This is a continuation of our first post on the tax bill.
Other deductions will be eliminated entirely, including but not limited to:
- Home office expense deductions
- Unreimbursed employee expense deductions, such as those for teacher’s out-of-pocket classroom expenses
- State and local income tax or sales tax deductions for individuals, which would be devastating for taxpayers in high tax states, particularly California
- Entertainment expense deduction (expenses incurred when taking clients and others to business meetings out of the office), the elimination of which will significantly affect small business owners, restaurant and bar owners, to name a few, but will make little difference to the extremely rich
- Student loan interest deduction, which was eliminated in the House version of the bill, but retained in the Senate version
- Alimony deduction, which could greatly increase the cost of getting divorced
- And our favorite – the deduction for tax preparation expenses, which may encourage many people to do their own taxes (and make mistakes, usually to their detriment)
Other provisions that benefit the wealthy
Here are just a few other provisions that benefit the wealthy at the expense of lower-income Americans:
- Increased deductions for automation in manufacturing. Increased deductions for manufacturing company infrastructure are expected to encourage companies to replace blue-collar workers with automated production facilities (robots and artificial intelligence). No provisions have been made for the re-training of affected workers.
- New tax deduction for private school tuition / expansion of 529 plans. Education deductions that are part of the tax bill include a new tax deduction for private school tuition (including tuition to private religious schools). The bill also expands tax-exempt 529 college savings plans, to allow these plans to be used for K-12 private school tuition and homeschooling.

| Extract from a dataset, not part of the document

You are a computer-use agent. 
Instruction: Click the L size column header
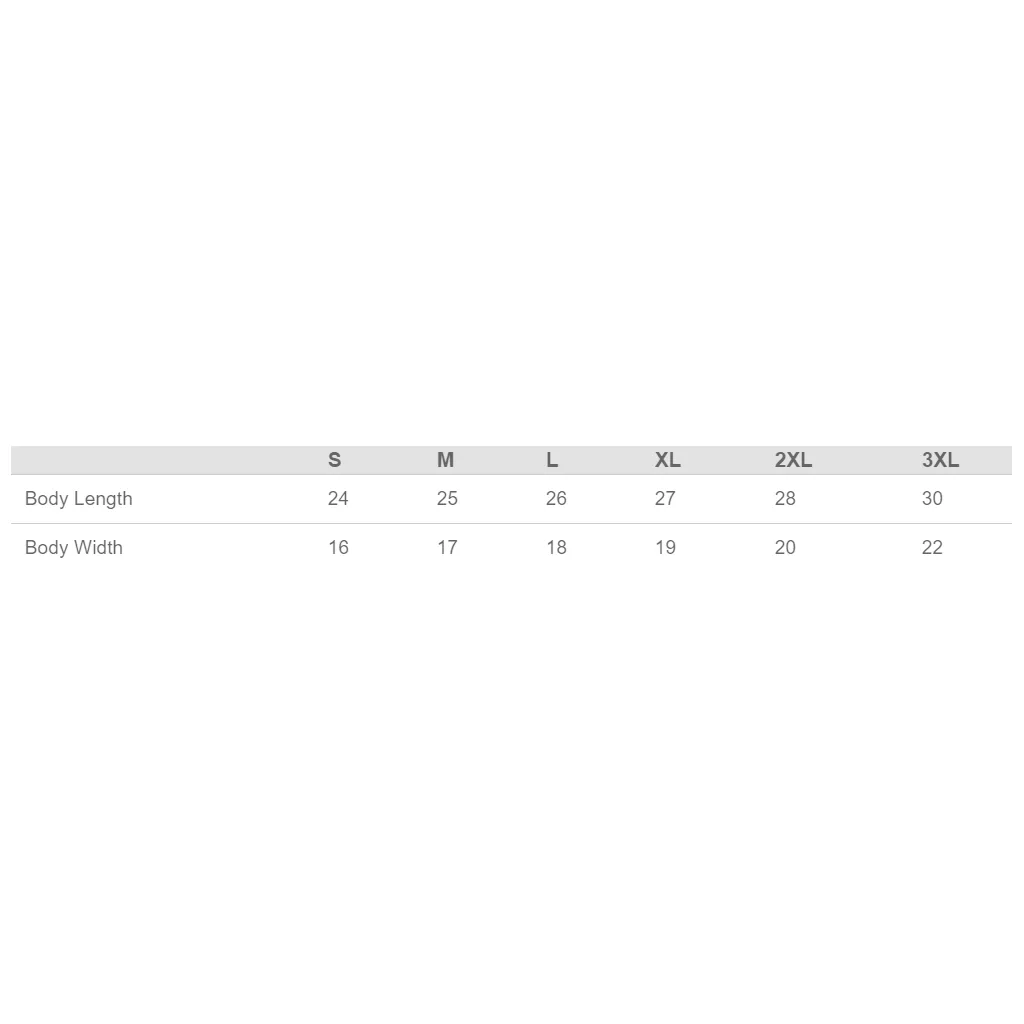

- Elimination of estate taxes for most wealthy individuals and couples. The federal estate tax exemption is currently $5.49 million per individual (just under $11 million for a married couple), and affects a small minority of very wealthy individuals. These taxes can be minimized or eliminated entirely through various estate planning techniques – for those who pay, the funds serve as a major source of government revenue. The new tax bill doubles the exemption to $11 million per person, or $22 million per couple, effectively eliminating estate taxes for half of the estates that would otherwise need to pay it, and reducing estate taxes by approximately $4.4 million for those still subject to it. Note that the House bill eliminates the estate tax entirely over time.